Set down the data below in full, exactly as it reads, but without the pictures.

•••••

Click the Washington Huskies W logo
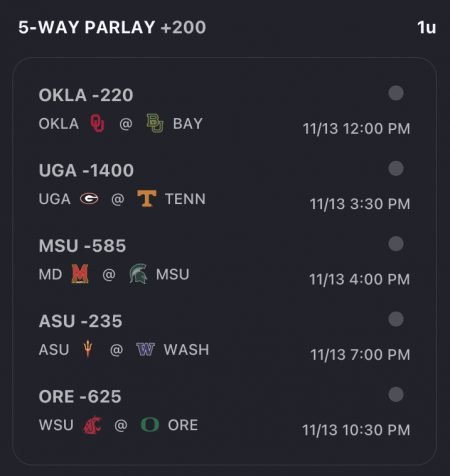The image size is (450, 476). coord(146,349)
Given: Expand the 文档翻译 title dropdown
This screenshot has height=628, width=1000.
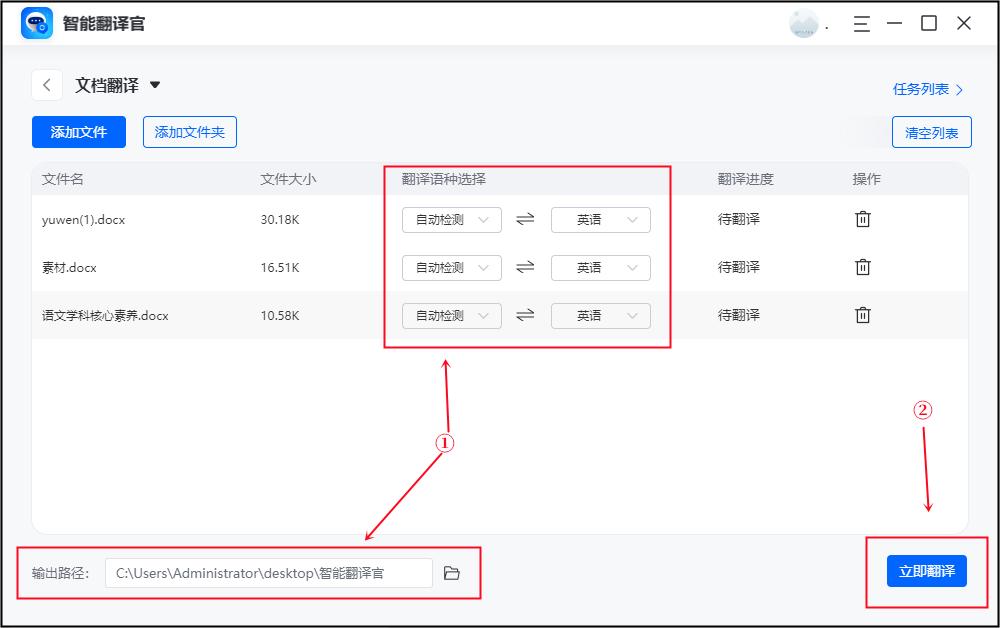Looking at the screenshot, I should pos(155,85).
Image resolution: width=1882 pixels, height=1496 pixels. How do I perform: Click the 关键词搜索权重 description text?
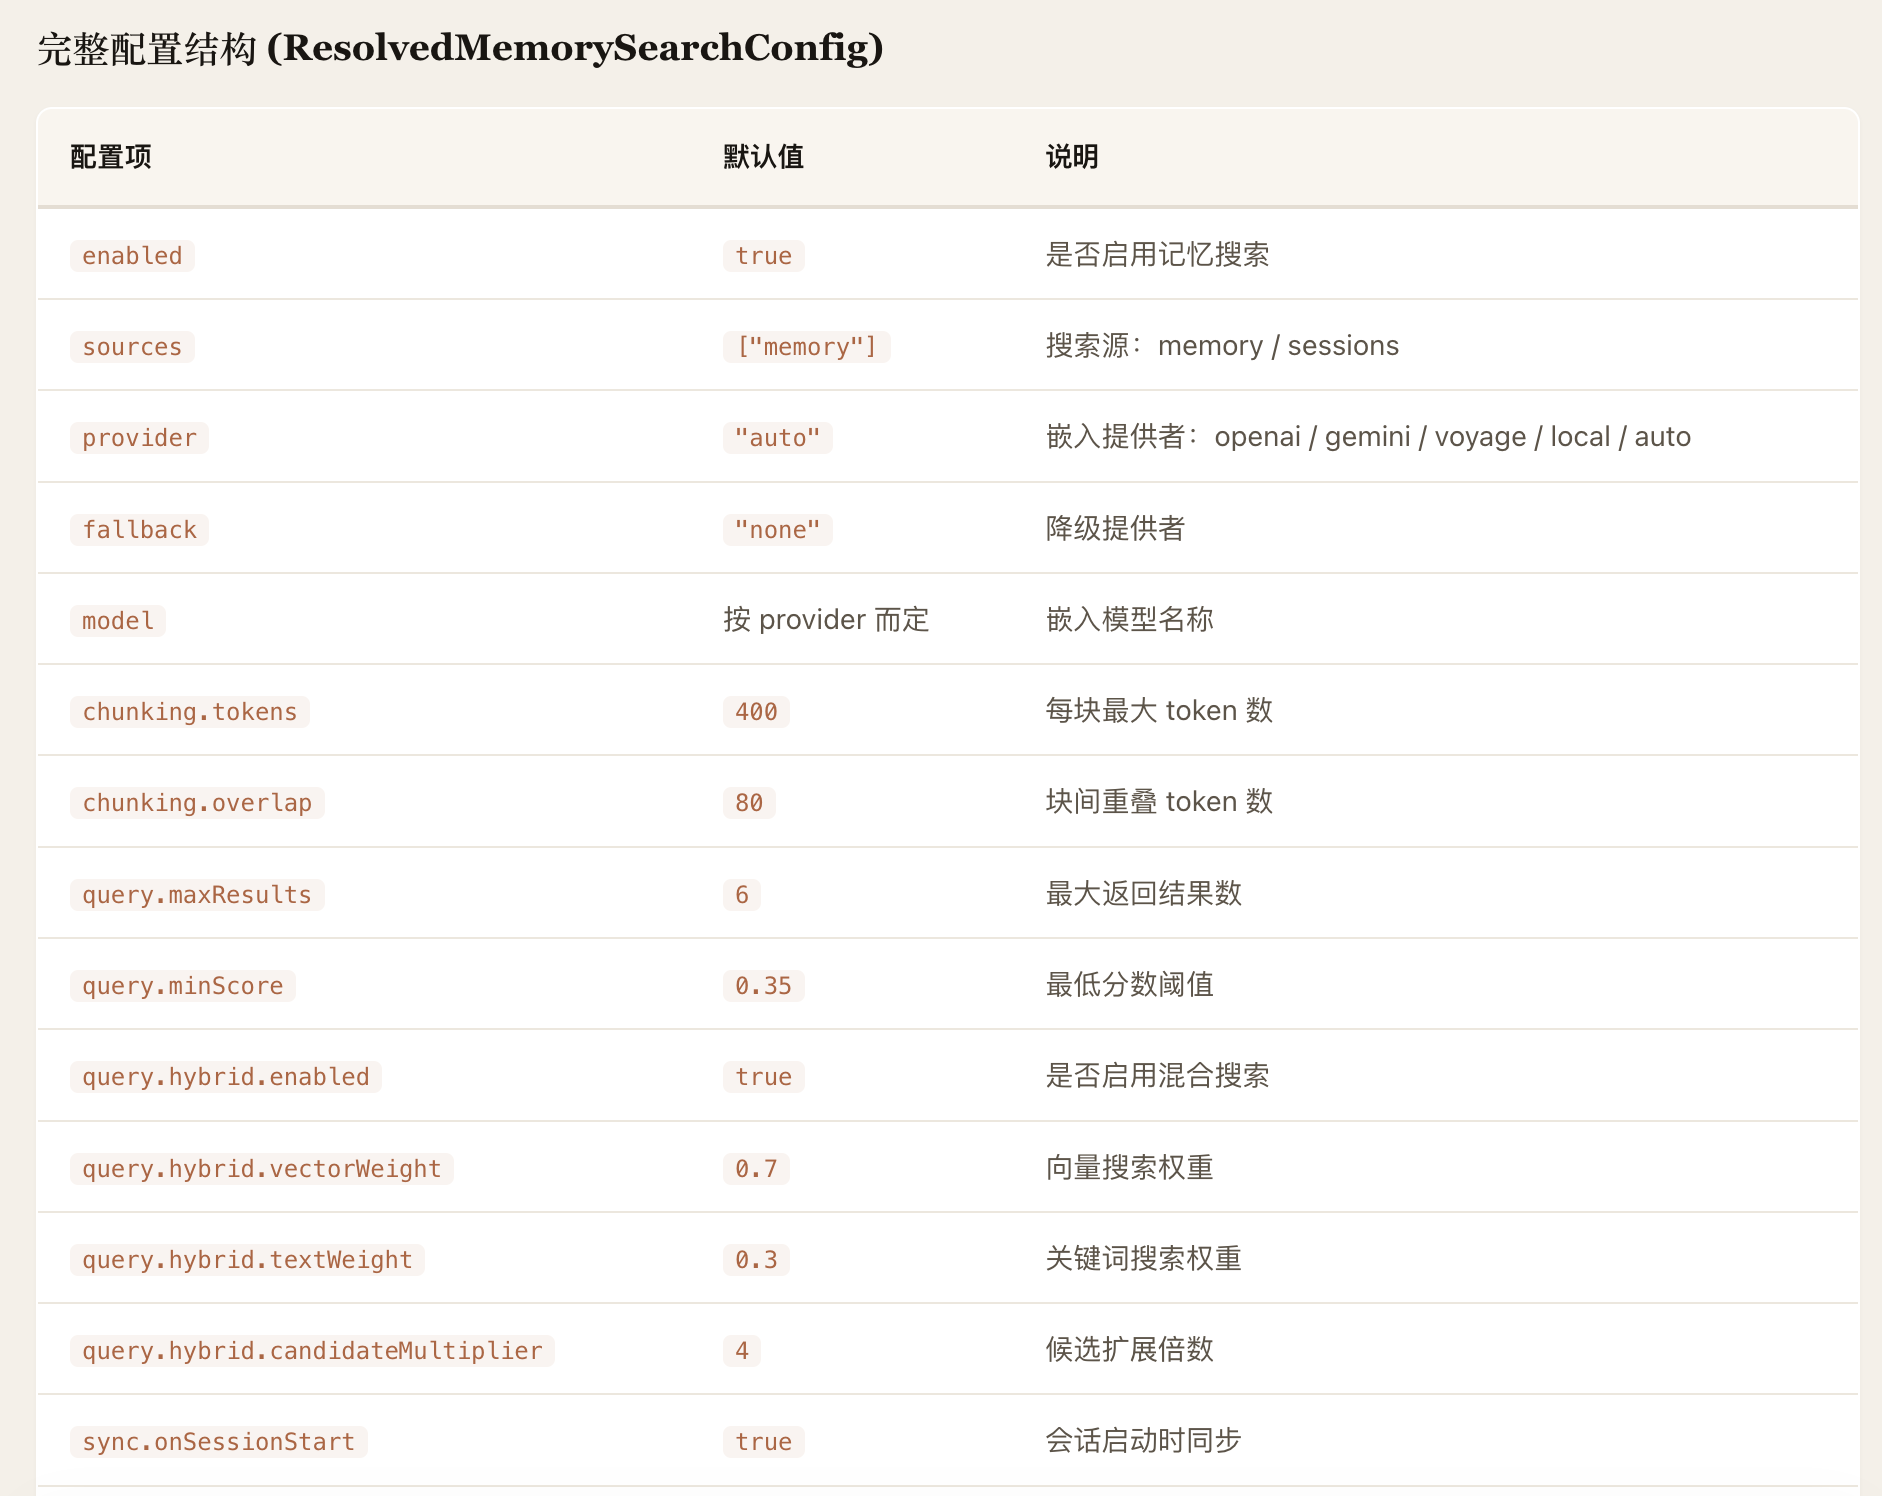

•••••

• Result:
Click the Washington Huskies W logo
The image size is (450, 476). coord(146,349)
Given: Expand the 文档翻译 title dropdown
This screenshot has height=628, width=1000.
Looking at the screenshot, I should pos(155,85).
Image resolution: width=1882 pixels, height=1496 pixels. How do I perform: Click the 关键词搜索权重 description text?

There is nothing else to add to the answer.